Trabajo por hacer
1. Anota tal cual la parte del fragmento sobre el autonomismo vasco que empieza en las palabras "Ese desfase entre" y termina tras "no tuvieron eco.".
2. En el listado, sustituye "Feature Details" por "Product Details" sin tocar nada más y escribe únicamente las líneas que van desde la que contiene "Identify the location of the Informational" hasta la que contiene "(178, 150).", ambas incluidas.

Extracto del documento
* * * *

Ese desfase entre las ideas democráticas, aunque solapado en la época de la lucha antifranquista, salió a la luz con el cambio del régimen, por la muerte del dictador. Entonces, la pregunta «¿qué democracia?» se quedó sin respuesta. Ruptura sí o ruptura no. Al final la reforma se impuso. Y si ese modelo de génesis democrática generó escuela diplomática y académica, en Euskal Herria se plantearon otros caminos que en España no tuvieron eco.

No sólo con la alteridad mostrada hacia la Constitución española, sino también por unas propuestas que se concentraron en dos corrientes. La de una ruptura a través de una marco autodeterminista representada por ETA con su lucha armada y la izquierda abertzale que se iba a conformar a través de organizaciones políticas y sociales en una corriente política y de pensamiento. Y la autonomista, con el PNV a la cabeza en el marco de la Constitución, pero «como trampolín hacia la soberanía plena», se decía.

Dos corrientes que planteaban dos modelos de relación social y política acordes con lo que a nivel institucional se movía en Europa. Que la alternativa KAS no era sino un programa «democrático burgués», avanzado si se quiere, pero en línea con modelos institucionales presentes en otros países europeos, es evidente. Así que cuando en las decenas de autos de la batalla jurídica contra ETA y contra la izquierda abertzale se escribía los «fines criminales de ETA» se traicionaba un subliminal miedo no tanto a la legítima confrontación con el «método armado para arrancar la negociación», sino al peligro de un proyecto político cuya articulación democrática aguantaba cualquier comparación.

También en el sector que abogaba por la vía autonomista las discrepancias de fondo con las fuerzas políticas españolas estuvieron a la orden del día. Si lo de Nafarroa fue una decisión de Estado y de la secretarías de los partidos, en donde la voz vasca ni fue consultada, las disensiones y desavenencias fueron constantes. La propaganda hizo que se evidenciara la autonomía como una «concesión de Madrid», «la mas amplia en Europa», olvidándose que la falta de competencias, como la industrial, hizo no solo que la reconversión hiciera estragos sociales en la sociedad vasca, sino también que fuera uno de los motivos que favorecieron la más importante disidencia en el frente autonomista, como fue la del sindicato ELA.

La disidencia hacia la misma idea autonomista, por su potencial deriva soberanista, cundió históricamente en el bipartidismo español. El toque dado por el golpe del 23 F y por la LOAPA vino a confirmar que, en el trasfondo cultural de los partidos, Madrid era el corazón de la idea democrática española. Tuvo que intervenir el Constitucional para corregir el tiro, indicado que sin la viabilidad de «este modelo autonomista» Euskal Herria se habría podido escapar de España. El Constitucional cerró el circulo años después al afirmar que la soberanía reside únicamente en el pueblo español. Así que el autonomismo está garantizado, mientras que el resto de modelos «de convivencia» hay que olvidarlos. Aunque lo sea como afirmación de principios. Y por si hubiera dudas, en 1990 amenazaron con suspender el Estatuto de la CAV y en el 2004 con llevar al lehendakari a la cárcel.

* * * *

Filas guardadas
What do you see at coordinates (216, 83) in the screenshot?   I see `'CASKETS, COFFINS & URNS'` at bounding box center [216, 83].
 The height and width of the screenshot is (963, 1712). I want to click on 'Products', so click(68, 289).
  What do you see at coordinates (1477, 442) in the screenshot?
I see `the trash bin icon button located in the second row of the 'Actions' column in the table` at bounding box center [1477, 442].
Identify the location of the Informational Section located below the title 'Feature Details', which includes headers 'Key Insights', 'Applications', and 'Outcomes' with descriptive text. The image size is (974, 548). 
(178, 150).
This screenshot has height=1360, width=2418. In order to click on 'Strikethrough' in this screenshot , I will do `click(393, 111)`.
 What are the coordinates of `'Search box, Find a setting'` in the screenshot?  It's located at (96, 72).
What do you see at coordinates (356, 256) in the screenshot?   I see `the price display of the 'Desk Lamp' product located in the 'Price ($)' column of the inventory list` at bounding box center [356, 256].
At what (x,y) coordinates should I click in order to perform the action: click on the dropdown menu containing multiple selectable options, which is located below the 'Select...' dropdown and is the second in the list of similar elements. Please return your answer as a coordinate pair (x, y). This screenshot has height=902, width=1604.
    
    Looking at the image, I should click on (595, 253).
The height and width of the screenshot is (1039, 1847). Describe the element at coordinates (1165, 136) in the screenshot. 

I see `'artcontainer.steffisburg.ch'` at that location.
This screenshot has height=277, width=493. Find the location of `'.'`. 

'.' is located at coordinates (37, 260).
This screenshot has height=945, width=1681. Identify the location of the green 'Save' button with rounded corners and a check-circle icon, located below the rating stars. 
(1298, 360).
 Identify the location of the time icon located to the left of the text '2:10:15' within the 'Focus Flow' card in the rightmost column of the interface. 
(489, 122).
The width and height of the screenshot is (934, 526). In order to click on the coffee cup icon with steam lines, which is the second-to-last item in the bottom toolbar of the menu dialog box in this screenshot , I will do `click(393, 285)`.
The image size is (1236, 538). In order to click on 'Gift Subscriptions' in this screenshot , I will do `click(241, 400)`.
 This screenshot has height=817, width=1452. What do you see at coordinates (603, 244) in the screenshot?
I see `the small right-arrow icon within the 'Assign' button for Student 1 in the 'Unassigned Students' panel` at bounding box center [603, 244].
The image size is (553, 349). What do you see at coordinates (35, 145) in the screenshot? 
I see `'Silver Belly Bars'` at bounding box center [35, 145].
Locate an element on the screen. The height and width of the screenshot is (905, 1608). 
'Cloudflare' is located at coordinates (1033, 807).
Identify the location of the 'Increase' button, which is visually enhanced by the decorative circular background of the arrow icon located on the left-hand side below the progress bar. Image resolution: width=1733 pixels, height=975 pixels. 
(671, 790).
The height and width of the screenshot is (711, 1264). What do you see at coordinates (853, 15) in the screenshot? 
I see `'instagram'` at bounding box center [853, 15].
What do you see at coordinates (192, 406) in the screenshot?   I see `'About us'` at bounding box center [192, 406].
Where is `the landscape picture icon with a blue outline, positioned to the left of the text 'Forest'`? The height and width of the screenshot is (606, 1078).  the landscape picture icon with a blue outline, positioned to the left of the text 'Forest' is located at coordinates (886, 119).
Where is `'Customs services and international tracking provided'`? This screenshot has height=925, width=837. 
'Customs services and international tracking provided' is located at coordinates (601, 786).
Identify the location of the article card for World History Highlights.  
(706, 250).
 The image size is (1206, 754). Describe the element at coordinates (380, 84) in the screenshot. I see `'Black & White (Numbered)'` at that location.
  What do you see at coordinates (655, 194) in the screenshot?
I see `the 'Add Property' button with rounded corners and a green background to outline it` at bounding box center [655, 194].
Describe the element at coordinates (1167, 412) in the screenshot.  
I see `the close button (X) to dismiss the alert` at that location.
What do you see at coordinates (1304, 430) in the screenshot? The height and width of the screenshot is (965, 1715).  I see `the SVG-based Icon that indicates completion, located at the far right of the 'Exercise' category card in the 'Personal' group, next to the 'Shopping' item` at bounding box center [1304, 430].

* * * *

Lista de soluciones
1.
Ese desfase entre las ideas democráticas, aunque solapado en la época de la lucha antifranquista, salió a la luz con el cambio del régimen, por la muerte del dictador. Entonces, la pregunta «¿qué democracia?» se quedó sin respuesta. Ruptura sí o ruptura no. Al final la reforma se impuso. Y si ese modelo de génesis democrática generó escuela diplomática y académica, en Euskal Herria se plantearon otros caminos que en España no tuvieron eco.

2.
Identify the location of the Informational Section located below the title 'Product Details', which includes headers 'Key Insights', 'Applications', and 'Outcomes' with descriptive text. The image size is (974, 548). 
(178, 150).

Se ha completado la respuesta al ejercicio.